El alto tribunal fijó en noviembre de 2023 que los hombres a los que se denegó este plus debían ser compensados con esa cantidad fija para resarcir los daños y perjuicios sufridos por la discriminación. Cabe recordar que la justicia europea determinó que el diseño original de este complemento a la jubilación era discriminatorio por excluir a los varones, exigiendo una compensación para quienes tuvieron que pleitear para conseguirlo.
El Supremo, sin embargo, ha tenido que salir al paso de resoluciones de tribunales inferiores que estaban reduciendo la cuantías de estas indemnizaciones. En el caso que nos ocupa, el Tribunal Superior de Justicia de Madrid había rebajado a 600 euros la compensación a un padre de tres hijos.
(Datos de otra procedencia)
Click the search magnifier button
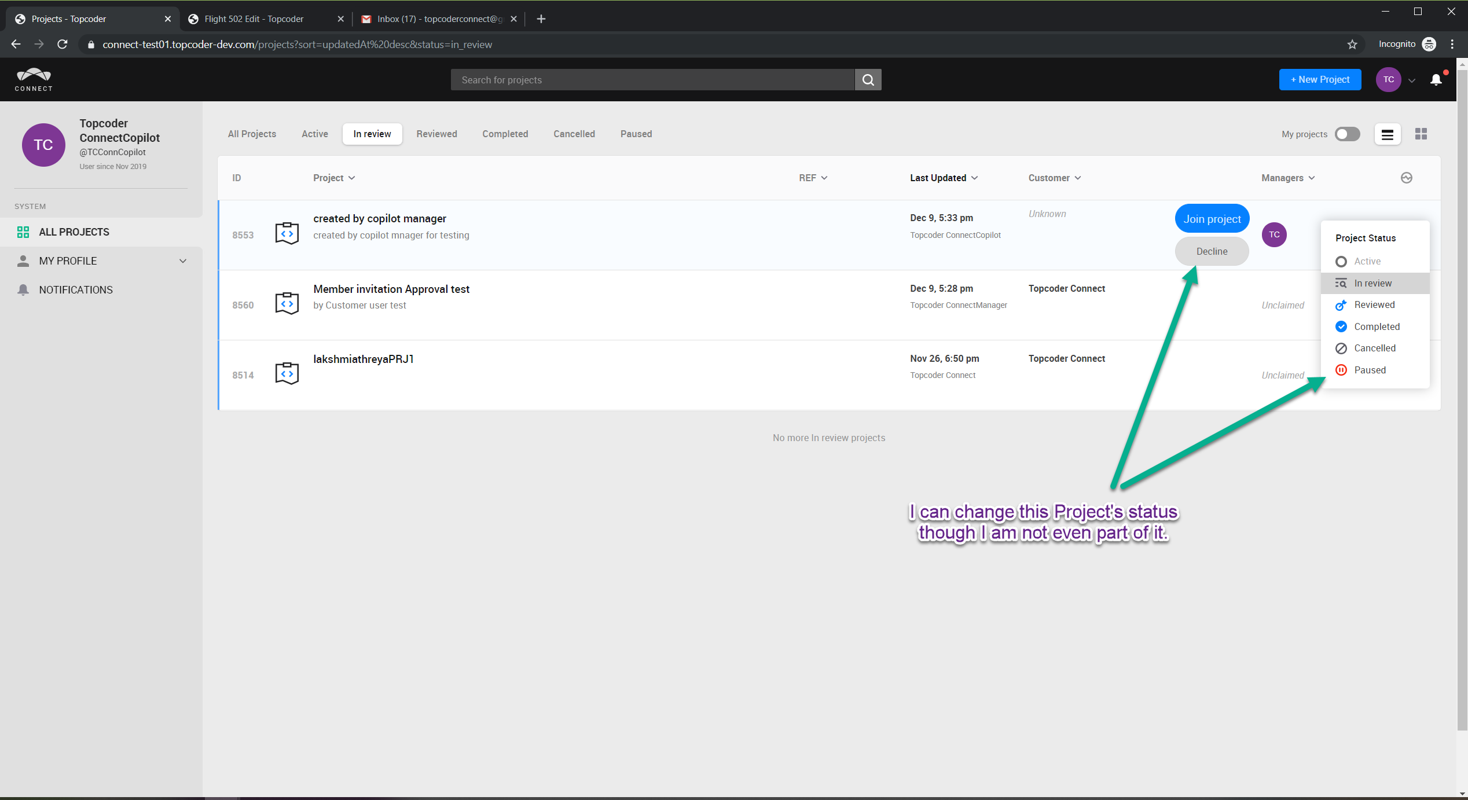The image size is (1468, 800). (x=868, y=80)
El motivo del TSJ fue que el Instituto Nacional de la Seguridad Social (INSS) le reconoció el plus y le pagó los atrasos después de que este presentara la demanda, pero antes de que se celebrara el juicio.
El magistrado ponente, Ignacio García-Perrote Escartín, rechaza esta rebaja en su fallo y señala que el importe de 1.800 euros "no puede vincularse a la mayor o menor actividad judicial que ha debido desplegar el beneficiario".
El magistrado indica en la sentencia que el derecho a esta cantidad nace de la propia inacción inicial de la Seguridad Social y señala que "la eventual zozobra moral o las molestias materiales derivadas de ese acudimiento a los órganos de la jurisdicción social quedan englobadas en tal reparación a tanto alzado".
De la misma forma, la Sala insiste en que el simple hecho de obligar al pensionista a demandar ya genera el derecho al resarcimiento íntegro, sin que la Administración pueda abaratar la multa claudicando a mitad del proceso. Como recalca literalmente la sentencia, "esta compensación procede siempre que haya sido menester que el varón discriminado [...] haya precisado del acudimiento a la jurisdicción social para conseguir el abono del complemento en cuestión". En este sentido, el tribunal advierte de que no establece el importe de la condena "a la vista de la mayor o menor profundidad de la actuación procesal desempeñada".
Una compensación idéntica para evitar agravios
El objetivo de mantener esa cuantía en los 1.800 euros es para proteger la seguridad jurídica, en este caso el de los jubilados. El Tribunal Supremo aclara que en el momento en el que la Seguridad Social deniega el derecho del complemento, se genera un perjuicio, ya que ignora la directiva europea, la cual es la misma para todos los afectados, por lo que la indemnización debe también ser la misma.
El fallo (que puede consultarse en este enlace) explica que modificar la cifra en función del momento en el que la Seguridad Social decida ceder podría dar lugar a unos "agravios comparativos" y a "desigualdades constitucionalmente insostenibles" ante una situación en la que se ha visto a muchos jubilados reclamar, por lo que la indemnización debe ser igual para todos.